'''
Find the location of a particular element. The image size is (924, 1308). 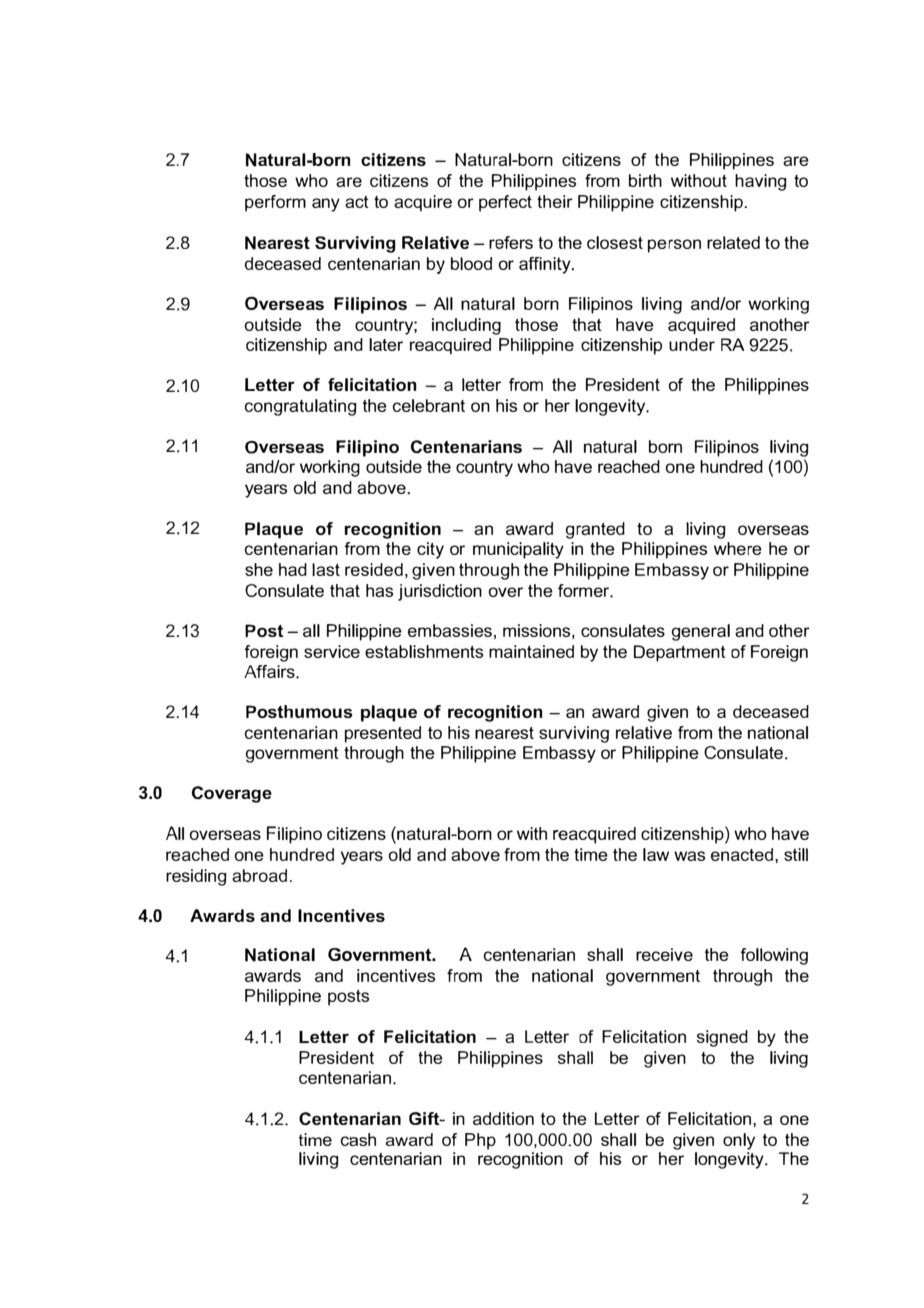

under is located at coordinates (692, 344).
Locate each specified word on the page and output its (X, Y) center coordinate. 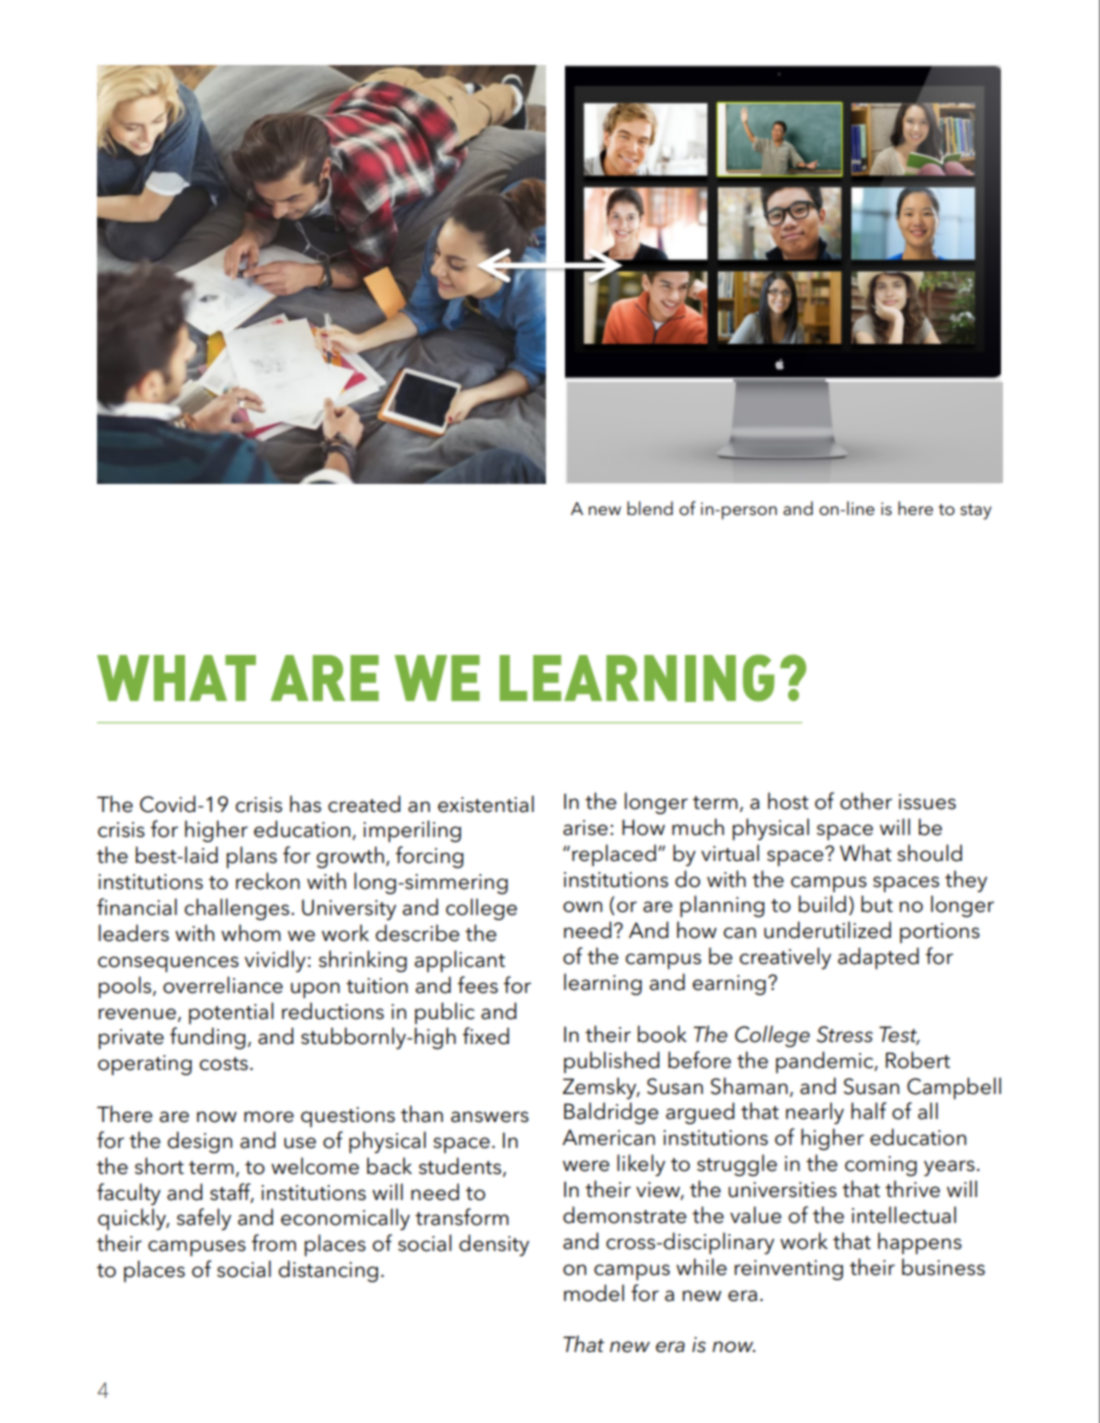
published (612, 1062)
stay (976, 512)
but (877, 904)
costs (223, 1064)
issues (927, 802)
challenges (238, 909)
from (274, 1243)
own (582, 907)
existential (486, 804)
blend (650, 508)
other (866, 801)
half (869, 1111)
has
'''
• Exercise directions:
Quote every one of the lines above word for word, but leave the pictures out of your answer.

• Exercise answer:
Find the location of a particular element. The image size is (924, 1308). 

under is located at coordinates (692, 344).
Locate each specified word on the page and output its (X, Y) center coordinate. 
published (612, 1062)
stay (976, 512)
but (877, 904)
costs (223, 1064)
issues (927, 802)
challenges (238, 909)
from (274, 1243)
own (582, 907)
existential (486, 804)
blend (650, 508)
other (866, 801)
half (869, 1111)
has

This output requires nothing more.